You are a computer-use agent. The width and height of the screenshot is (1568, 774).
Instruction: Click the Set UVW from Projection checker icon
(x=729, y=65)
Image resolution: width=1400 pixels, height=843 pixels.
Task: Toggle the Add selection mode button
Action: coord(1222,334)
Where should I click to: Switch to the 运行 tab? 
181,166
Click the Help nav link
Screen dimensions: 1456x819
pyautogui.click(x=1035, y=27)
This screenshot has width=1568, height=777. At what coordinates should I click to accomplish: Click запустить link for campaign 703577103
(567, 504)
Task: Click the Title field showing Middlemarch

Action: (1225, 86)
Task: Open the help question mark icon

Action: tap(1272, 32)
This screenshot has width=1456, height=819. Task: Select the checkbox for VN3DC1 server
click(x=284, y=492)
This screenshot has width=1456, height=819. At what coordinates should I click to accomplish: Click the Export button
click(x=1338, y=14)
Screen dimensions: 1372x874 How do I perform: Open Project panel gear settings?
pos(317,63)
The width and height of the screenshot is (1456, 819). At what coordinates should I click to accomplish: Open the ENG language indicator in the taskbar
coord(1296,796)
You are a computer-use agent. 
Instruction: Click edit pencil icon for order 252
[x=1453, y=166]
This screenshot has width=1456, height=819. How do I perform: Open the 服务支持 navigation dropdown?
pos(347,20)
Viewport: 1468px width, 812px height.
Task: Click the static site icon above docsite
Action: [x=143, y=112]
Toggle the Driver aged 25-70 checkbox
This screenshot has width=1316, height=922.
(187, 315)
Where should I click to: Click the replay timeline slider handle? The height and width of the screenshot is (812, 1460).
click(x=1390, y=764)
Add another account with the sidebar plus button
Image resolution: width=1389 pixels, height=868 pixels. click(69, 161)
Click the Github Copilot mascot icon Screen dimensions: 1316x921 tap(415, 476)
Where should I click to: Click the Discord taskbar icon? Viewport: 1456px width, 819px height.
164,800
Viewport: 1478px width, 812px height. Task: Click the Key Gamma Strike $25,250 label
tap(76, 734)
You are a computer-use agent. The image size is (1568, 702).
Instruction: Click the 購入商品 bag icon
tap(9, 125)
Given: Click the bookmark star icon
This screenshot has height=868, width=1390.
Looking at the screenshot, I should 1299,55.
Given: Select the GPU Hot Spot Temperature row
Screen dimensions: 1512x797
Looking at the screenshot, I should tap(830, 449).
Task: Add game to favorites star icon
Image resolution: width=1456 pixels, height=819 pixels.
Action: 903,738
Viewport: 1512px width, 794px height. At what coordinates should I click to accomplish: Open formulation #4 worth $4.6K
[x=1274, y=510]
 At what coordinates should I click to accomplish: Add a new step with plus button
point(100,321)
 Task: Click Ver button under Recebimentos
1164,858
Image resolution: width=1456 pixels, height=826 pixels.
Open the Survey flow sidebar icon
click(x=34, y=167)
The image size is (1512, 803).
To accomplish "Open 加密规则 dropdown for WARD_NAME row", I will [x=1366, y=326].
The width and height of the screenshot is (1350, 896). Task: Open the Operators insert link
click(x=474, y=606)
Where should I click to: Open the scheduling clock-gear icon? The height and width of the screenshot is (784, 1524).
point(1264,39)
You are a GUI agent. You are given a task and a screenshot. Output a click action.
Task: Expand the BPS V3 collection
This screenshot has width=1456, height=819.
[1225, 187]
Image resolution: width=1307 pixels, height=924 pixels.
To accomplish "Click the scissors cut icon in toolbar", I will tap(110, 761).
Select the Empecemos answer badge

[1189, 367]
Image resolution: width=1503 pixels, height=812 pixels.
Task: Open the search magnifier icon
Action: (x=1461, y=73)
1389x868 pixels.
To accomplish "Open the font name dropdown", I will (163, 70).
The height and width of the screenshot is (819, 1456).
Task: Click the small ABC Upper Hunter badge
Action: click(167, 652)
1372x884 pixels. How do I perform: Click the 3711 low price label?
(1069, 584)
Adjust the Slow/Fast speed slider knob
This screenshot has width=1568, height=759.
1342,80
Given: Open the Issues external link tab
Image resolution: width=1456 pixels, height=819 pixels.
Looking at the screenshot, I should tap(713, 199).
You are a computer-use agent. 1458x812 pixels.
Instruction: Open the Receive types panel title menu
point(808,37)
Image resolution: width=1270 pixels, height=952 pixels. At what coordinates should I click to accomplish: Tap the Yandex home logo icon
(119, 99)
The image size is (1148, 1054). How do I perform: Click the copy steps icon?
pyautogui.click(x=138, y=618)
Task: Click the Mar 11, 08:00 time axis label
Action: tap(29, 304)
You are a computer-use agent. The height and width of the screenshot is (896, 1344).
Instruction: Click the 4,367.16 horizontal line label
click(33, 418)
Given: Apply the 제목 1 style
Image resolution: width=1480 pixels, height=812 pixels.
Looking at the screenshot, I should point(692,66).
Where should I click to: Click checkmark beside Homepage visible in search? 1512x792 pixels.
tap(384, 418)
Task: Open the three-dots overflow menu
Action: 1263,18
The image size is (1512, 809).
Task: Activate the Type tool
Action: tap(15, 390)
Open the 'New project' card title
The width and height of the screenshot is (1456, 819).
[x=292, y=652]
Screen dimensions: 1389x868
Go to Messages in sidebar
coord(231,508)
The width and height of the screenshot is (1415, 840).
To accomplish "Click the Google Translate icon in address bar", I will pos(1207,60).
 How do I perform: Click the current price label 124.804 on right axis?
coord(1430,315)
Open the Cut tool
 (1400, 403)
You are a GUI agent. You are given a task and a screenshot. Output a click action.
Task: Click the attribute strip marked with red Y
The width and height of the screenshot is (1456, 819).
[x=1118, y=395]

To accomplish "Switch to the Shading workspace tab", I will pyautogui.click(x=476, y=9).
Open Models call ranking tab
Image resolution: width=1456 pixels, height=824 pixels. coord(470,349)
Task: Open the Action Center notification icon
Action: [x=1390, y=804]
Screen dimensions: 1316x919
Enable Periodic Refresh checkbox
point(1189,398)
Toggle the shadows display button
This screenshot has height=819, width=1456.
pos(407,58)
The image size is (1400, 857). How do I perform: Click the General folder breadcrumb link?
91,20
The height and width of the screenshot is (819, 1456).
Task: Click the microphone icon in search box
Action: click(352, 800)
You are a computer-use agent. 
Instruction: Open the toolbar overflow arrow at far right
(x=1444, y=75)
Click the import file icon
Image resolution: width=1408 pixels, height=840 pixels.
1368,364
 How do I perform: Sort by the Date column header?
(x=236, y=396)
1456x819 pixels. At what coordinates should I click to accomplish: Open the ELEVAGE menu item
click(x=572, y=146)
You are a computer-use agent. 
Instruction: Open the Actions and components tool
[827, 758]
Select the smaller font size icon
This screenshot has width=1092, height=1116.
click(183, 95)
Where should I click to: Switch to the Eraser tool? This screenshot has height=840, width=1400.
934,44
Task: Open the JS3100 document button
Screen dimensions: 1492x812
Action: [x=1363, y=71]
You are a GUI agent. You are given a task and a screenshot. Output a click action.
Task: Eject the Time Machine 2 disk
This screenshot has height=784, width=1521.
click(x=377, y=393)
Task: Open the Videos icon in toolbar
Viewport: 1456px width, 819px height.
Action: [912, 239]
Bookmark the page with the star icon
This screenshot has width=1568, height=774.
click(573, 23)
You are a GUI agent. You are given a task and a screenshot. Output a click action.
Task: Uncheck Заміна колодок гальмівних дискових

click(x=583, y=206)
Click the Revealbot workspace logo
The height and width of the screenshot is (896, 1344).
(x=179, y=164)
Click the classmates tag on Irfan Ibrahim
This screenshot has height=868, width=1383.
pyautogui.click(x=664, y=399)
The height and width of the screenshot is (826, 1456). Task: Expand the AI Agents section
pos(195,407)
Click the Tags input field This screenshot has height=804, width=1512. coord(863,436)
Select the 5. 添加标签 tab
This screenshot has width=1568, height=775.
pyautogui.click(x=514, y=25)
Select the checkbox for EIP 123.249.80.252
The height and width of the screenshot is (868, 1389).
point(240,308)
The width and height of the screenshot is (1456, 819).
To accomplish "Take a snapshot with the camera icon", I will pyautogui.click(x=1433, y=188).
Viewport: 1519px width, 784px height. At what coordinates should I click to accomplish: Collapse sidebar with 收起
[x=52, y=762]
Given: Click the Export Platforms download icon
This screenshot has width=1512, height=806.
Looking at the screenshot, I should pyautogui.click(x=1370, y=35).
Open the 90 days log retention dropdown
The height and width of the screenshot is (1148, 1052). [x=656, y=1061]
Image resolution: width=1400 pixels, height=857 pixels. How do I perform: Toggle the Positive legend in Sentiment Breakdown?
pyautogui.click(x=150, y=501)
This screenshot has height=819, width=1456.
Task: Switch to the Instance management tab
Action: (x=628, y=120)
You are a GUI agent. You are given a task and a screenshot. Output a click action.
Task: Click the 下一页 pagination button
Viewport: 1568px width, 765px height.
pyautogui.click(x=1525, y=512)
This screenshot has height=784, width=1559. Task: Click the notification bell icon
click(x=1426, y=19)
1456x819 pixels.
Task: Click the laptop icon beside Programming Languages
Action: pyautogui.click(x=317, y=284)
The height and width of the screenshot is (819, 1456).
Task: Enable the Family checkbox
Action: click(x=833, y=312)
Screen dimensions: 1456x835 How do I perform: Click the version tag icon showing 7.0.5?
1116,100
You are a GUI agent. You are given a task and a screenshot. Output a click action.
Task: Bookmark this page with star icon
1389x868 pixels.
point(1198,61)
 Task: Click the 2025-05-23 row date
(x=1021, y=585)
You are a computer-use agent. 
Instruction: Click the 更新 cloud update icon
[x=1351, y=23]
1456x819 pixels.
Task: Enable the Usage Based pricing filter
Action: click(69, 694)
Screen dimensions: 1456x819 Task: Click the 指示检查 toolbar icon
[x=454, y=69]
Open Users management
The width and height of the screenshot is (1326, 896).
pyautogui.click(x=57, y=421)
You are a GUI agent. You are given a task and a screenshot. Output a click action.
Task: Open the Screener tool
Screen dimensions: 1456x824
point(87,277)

▬▬▬▬▬▬

Report how many lines in the listing above contain the string "star", giving the number alone.

4